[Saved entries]
= Beginning of Section =

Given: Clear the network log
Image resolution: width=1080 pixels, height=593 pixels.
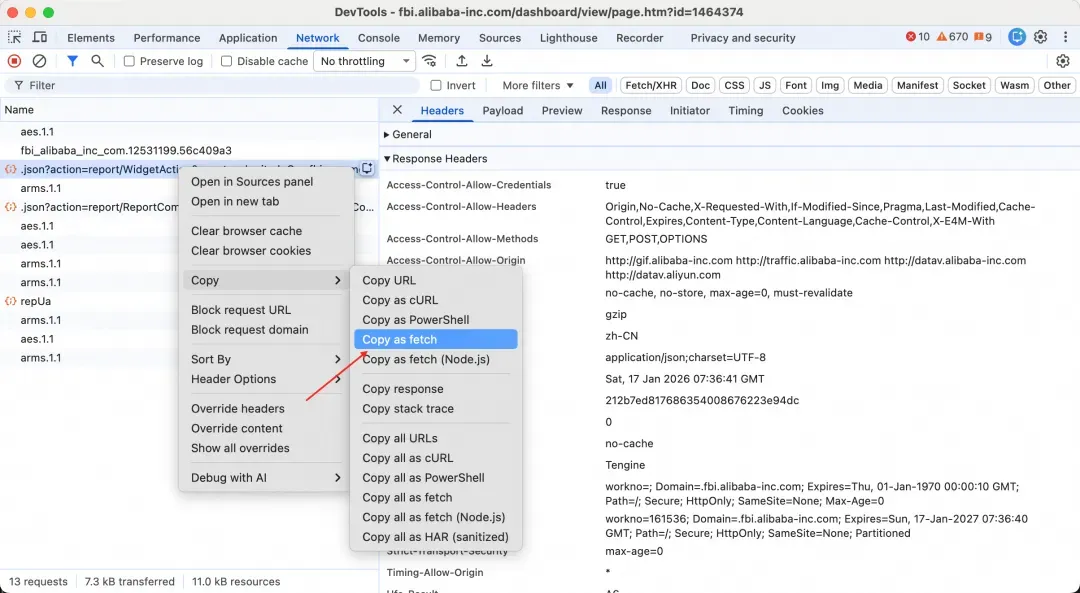Looking at the screenshot, I should point(39,61).
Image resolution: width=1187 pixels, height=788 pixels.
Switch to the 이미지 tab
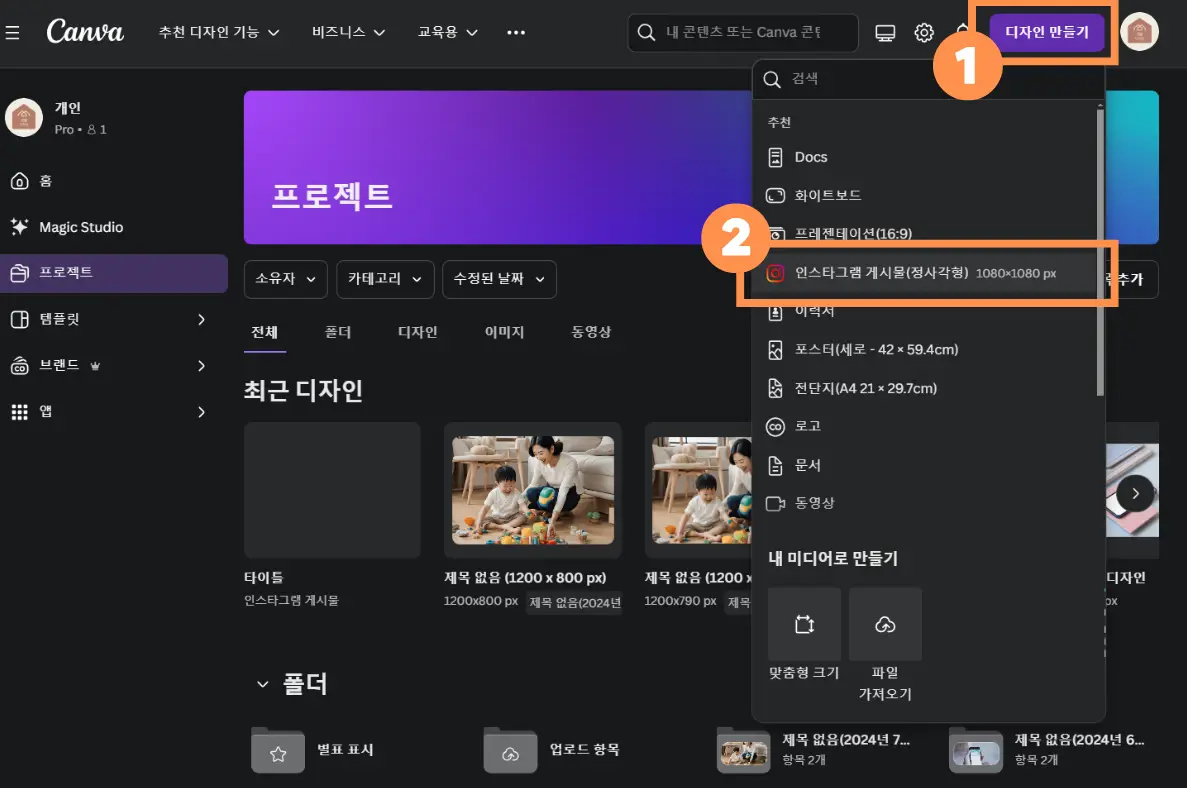[505, 332]
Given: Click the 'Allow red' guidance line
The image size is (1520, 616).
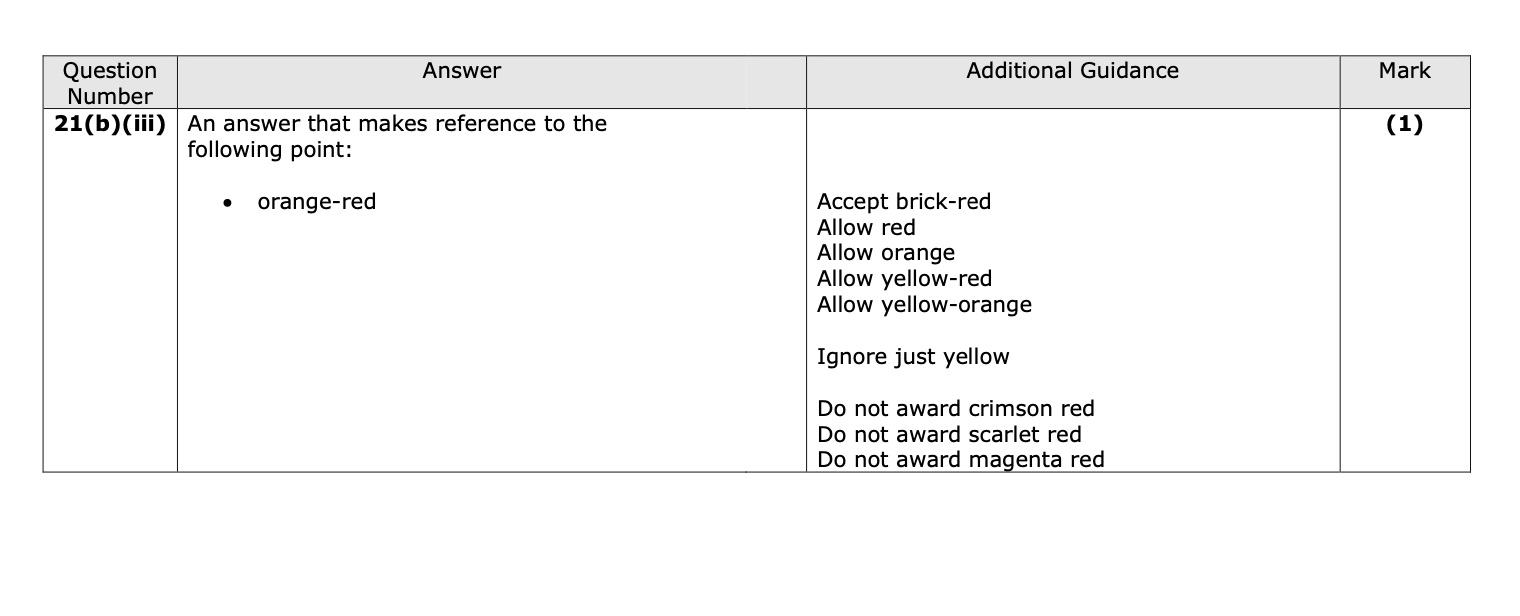Looking at the screenshot, I should tap(866, 228).
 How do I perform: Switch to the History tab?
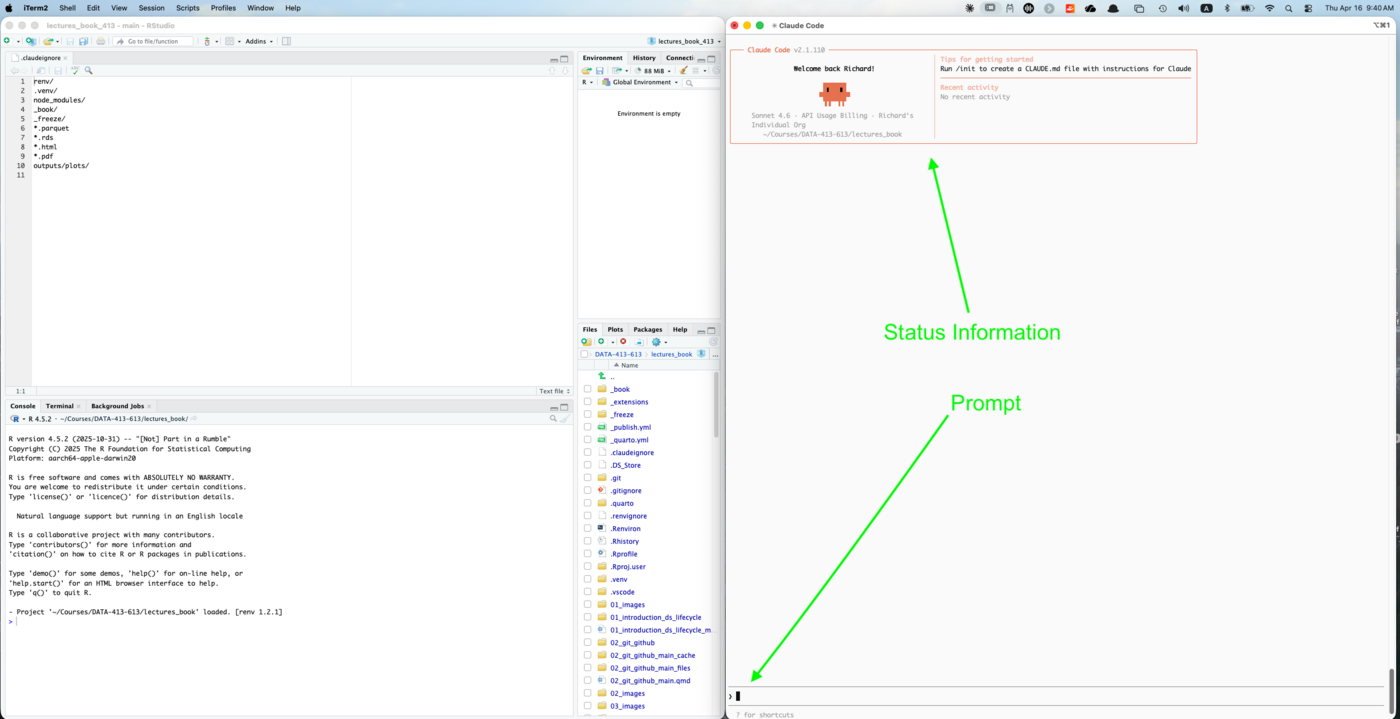[644, 57]
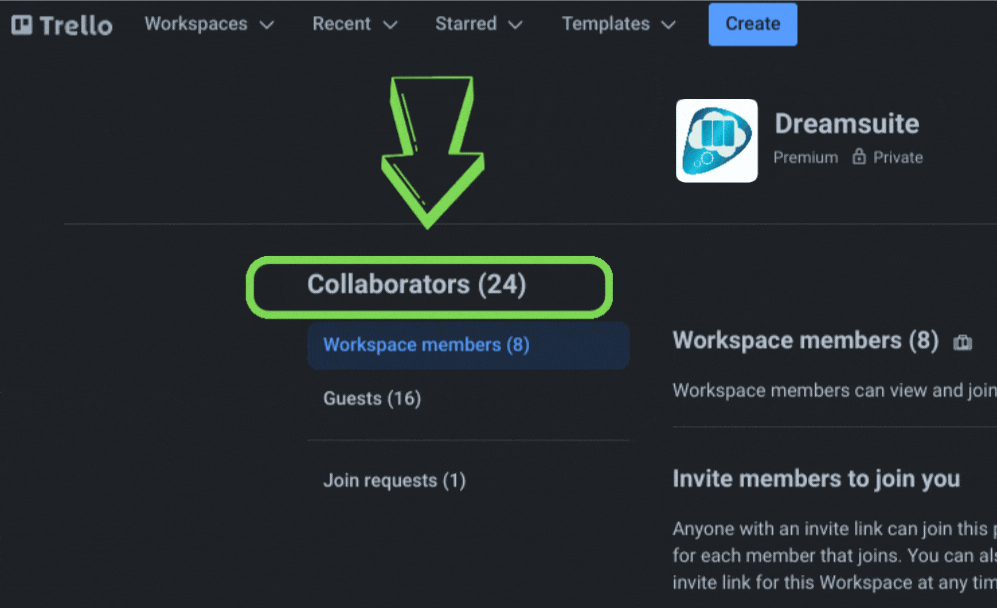The width and height of the screenshot is (997, 608).
Task: Click the Private label in workspace header
Action: click(895, 157)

= End of Section =

*WHAT TO WORK ON*
Retype the data above exactly, dropping every picture.

*OUTPUT OF THE TASK*
Given: Clear the network log
Image resolution: width=1080 pixels, height=593 pixels.
Looking at the screenshot, I should point(39,61).
Image resolution: width=1187 pixels, height=788 pixels.
Switch to the 이미지 tab
[505, 332]
Given: Click the 'Allow red' guidance line
The image size is (1520, 616).
Looking at the screenshot, I should tap(866, 228).
 How do I perform: Switch to the History tab?
[644, 57]
The width and height of the screenshot is (997, 608).
Task: Click the Private label in workspace header
Action: click(895, 157)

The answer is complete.